PROBLEM TO WORK ON
Your answer is one number: the count of lines below that hold the word "computer".

Top of RECORDS TO USE

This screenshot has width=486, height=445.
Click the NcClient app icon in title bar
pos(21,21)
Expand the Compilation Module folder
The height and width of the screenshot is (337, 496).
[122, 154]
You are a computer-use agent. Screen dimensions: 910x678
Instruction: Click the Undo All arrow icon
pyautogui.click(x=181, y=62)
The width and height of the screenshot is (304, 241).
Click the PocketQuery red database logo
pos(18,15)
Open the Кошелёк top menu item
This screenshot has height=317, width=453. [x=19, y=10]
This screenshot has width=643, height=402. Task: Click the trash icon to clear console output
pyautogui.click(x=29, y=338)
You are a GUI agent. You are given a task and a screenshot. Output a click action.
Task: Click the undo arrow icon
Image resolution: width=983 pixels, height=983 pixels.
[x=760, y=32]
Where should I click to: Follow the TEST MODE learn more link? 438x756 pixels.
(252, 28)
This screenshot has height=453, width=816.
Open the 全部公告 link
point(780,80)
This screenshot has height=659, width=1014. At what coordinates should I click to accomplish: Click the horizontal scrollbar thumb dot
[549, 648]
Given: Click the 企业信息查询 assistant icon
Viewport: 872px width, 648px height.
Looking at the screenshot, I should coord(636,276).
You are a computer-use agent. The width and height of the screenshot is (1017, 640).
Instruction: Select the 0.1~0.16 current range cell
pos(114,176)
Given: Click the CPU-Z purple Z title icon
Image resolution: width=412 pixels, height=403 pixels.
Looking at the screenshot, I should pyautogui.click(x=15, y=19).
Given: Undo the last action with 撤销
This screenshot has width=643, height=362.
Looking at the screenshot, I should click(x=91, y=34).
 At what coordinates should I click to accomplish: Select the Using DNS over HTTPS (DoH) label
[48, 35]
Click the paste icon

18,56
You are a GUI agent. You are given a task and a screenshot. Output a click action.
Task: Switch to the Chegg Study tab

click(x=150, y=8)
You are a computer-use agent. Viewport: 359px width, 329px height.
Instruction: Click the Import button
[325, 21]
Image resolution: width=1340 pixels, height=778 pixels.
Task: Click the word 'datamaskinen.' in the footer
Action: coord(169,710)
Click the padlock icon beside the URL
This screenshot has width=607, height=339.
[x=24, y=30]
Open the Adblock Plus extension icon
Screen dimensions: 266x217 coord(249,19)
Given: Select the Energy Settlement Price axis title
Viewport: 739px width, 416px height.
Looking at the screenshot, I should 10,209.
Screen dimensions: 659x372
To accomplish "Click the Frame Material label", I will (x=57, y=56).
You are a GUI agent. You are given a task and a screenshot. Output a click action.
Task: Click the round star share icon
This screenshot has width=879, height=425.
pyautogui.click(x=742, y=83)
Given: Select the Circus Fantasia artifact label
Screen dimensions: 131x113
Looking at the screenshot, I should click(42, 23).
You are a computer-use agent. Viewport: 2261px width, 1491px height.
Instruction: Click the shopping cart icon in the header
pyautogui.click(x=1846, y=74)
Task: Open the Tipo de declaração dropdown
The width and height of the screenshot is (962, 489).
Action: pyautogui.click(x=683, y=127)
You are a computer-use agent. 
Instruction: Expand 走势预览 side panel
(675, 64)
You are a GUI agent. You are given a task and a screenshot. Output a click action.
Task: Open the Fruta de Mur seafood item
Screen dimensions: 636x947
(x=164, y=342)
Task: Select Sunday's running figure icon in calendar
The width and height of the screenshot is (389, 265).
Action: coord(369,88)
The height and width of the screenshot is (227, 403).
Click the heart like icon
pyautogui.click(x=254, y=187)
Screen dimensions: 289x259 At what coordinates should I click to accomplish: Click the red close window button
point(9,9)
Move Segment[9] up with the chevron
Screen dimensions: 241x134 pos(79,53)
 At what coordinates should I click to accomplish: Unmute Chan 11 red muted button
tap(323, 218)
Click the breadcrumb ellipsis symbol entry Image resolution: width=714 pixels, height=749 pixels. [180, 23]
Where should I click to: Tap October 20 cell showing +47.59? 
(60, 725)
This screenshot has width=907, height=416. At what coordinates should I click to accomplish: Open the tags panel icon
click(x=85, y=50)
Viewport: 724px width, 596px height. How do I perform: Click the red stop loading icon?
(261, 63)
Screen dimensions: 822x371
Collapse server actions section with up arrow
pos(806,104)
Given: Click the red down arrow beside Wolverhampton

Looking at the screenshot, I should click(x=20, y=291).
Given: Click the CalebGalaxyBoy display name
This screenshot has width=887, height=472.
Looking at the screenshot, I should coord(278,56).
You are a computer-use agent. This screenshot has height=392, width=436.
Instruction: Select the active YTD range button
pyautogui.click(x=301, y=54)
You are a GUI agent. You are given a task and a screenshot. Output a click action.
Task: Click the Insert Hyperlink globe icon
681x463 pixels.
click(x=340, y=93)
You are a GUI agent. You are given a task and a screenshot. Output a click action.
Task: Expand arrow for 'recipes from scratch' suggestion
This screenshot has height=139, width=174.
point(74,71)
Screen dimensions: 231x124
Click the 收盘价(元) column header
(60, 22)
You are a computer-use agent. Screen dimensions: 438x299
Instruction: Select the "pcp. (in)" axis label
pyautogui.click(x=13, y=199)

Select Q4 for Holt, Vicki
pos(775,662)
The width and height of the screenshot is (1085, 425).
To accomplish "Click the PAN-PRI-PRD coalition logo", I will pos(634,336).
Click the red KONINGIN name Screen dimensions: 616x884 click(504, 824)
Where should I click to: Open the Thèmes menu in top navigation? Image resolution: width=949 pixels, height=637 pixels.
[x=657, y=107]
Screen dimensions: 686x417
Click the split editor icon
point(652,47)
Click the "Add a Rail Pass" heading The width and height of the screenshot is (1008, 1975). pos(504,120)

Bottom of RECORDS TO USE

SOLUTION
7